【カップめん評論家taka :a激推し!トレンド最前線】大人気ブロガーがカップめんの〝推せる新作〟を徹底解説する好評企画。今回ピックアップした5品も、とにかく一度味わってほしいものばかりです!

 〝コーン塩バター味〟界隈で「夏のスパカVS冬のでかまる」勃発?

【豚骨と魚介が実に壮大で力強いテイストで…】日清食品「カップヌードル 魚豚」(236円+税)

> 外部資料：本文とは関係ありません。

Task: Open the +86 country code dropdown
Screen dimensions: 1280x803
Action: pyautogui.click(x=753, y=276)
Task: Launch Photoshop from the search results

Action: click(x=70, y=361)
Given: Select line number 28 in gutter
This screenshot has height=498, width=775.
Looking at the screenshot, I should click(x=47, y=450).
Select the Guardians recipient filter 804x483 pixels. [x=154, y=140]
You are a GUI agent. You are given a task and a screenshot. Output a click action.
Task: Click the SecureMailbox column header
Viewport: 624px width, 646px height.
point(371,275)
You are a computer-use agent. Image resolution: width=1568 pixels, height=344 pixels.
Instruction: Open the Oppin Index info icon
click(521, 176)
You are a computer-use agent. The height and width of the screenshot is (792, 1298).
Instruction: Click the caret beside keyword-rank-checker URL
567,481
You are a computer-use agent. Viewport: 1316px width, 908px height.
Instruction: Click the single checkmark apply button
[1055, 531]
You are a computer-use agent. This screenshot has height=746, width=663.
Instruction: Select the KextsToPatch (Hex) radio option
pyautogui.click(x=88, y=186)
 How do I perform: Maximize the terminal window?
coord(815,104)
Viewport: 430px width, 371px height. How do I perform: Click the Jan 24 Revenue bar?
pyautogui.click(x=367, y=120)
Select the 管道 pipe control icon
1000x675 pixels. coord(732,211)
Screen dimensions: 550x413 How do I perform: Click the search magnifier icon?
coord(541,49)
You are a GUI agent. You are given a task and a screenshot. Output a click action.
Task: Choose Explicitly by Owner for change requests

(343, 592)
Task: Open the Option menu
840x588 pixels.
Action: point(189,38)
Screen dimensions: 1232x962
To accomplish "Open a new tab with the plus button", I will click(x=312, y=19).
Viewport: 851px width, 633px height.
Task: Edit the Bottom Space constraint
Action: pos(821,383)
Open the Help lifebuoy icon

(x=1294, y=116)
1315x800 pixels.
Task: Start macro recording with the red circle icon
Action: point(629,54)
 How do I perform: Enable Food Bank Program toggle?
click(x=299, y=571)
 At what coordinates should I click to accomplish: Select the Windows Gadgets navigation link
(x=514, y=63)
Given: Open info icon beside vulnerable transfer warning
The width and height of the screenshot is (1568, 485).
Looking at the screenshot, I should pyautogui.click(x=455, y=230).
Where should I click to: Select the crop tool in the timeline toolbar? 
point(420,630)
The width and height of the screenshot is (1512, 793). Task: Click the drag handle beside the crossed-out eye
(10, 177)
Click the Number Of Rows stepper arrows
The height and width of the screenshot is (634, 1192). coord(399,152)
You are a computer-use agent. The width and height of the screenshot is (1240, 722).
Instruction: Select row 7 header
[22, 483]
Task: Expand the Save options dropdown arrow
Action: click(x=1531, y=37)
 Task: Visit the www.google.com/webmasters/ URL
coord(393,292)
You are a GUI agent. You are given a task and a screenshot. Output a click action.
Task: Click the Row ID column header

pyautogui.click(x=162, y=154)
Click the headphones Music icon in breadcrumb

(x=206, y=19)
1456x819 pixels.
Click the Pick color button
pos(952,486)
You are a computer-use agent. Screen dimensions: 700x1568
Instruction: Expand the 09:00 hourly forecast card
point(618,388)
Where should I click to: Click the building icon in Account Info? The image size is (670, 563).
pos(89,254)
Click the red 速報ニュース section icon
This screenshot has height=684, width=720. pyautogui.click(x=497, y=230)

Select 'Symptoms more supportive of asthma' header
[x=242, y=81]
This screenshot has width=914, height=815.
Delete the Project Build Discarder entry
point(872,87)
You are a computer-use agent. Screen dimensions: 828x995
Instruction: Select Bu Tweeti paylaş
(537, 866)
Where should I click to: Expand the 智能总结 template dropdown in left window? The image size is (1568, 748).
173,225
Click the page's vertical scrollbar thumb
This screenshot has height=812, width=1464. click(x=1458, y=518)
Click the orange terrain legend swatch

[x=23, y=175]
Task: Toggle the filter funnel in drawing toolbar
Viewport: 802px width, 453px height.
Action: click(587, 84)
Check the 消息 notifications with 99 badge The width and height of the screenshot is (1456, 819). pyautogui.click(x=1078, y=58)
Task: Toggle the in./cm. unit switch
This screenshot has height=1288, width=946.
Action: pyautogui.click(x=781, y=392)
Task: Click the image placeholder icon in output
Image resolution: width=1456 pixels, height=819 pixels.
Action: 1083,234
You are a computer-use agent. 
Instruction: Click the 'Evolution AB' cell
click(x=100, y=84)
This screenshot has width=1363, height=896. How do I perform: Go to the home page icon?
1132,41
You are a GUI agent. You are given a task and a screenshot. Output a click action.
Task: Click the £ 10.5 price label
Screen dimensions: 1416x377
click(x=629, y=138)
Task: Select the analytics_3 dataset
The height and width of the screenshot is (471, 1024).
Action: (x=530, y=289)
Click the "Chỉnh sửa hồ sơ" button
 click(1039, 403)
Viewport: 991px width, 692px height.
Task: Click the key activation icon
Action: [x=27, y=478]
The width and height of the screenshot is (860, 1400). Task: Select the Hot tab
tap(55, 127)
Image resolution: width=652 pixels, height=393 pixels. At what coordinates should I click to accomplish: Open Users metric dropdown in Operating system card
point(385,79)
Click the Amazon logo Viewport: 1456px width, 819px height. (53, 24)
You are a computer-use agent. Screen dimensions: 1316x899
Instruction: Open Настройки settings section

 1971年(昭和46年)9月18日の発売以来、多種多様な味わいを展開しているカップヌードルですが、その中でも尖っているのが「クセ旨」シリーズで、昨年にカテゴライズされた「欧風チーズカレー」「味噌」「辛麺」「ねぎ塩」「担担」に次ぎ、第6のフレーバーとして開発されたのが「魚豚(ぎょとん)」と名付けられた本商品。

「ザラザラ追い魚粉」嫌なザラつきは皆無
「ザラザラ追い魚粉」嫌なザラつきは皆無

 つけ麺の王道“魚介豚骨”を意識し、後入れの「ザラザラ追い魚粉」を別添しているのですが、まず驚いたのがクリーミーな豚骨のコク。まったりとした乳化感が口いっぱいに、それと同時に鯖節と煮干の旨みが押し寄せてくる、実に壮大で力強いテイスト。でも、下品じゃないんです。パッケージでも“ザラザラ”を訴求していますが、かなり魚粉の粒子が細かいので、嫌なザラつきは皆無。めんと具材はカップヌードルのそれですけど、まったく違和感なく成立していました。こいつ、ほんとヤバい。

【〝測定不能商品〟が和風出汁でリニューアル】日清食品「日清のどん兵衛 辛麺」(236円+税)

 昨年8月19日、どん兵衛の新たな定番商品として彗星の如く現れた辛麺。その当初から「和風出汁(だし)」を訴求していたのですが、フタを開けてビックリ“和風出汁不在”の韓国風テイストなサプライズ。そのためブログでは測定不能と評価せざるを得なかったんですけど、その問題作が5種の和風出汁(鰹・昆布・煮干・鯖・宗田鰹)をブレンドした「新・辛出汁」にリニューアルということで、やっとこさ韓国風から和風カップうどん売上No.1らしい方向性にシフト。

5種の和風出汁をブレンド
5種の和風出汁をブレンド

 キムチっぽい風味は従来品から受け継がれていましたが、しっかりと「和風出汁」の個性が追加され、正当な進化を遂げたと感じました。現時点、まだ従来品を取り扱っている店舗も残っていると思うので、食べ比べたい方はお早めに。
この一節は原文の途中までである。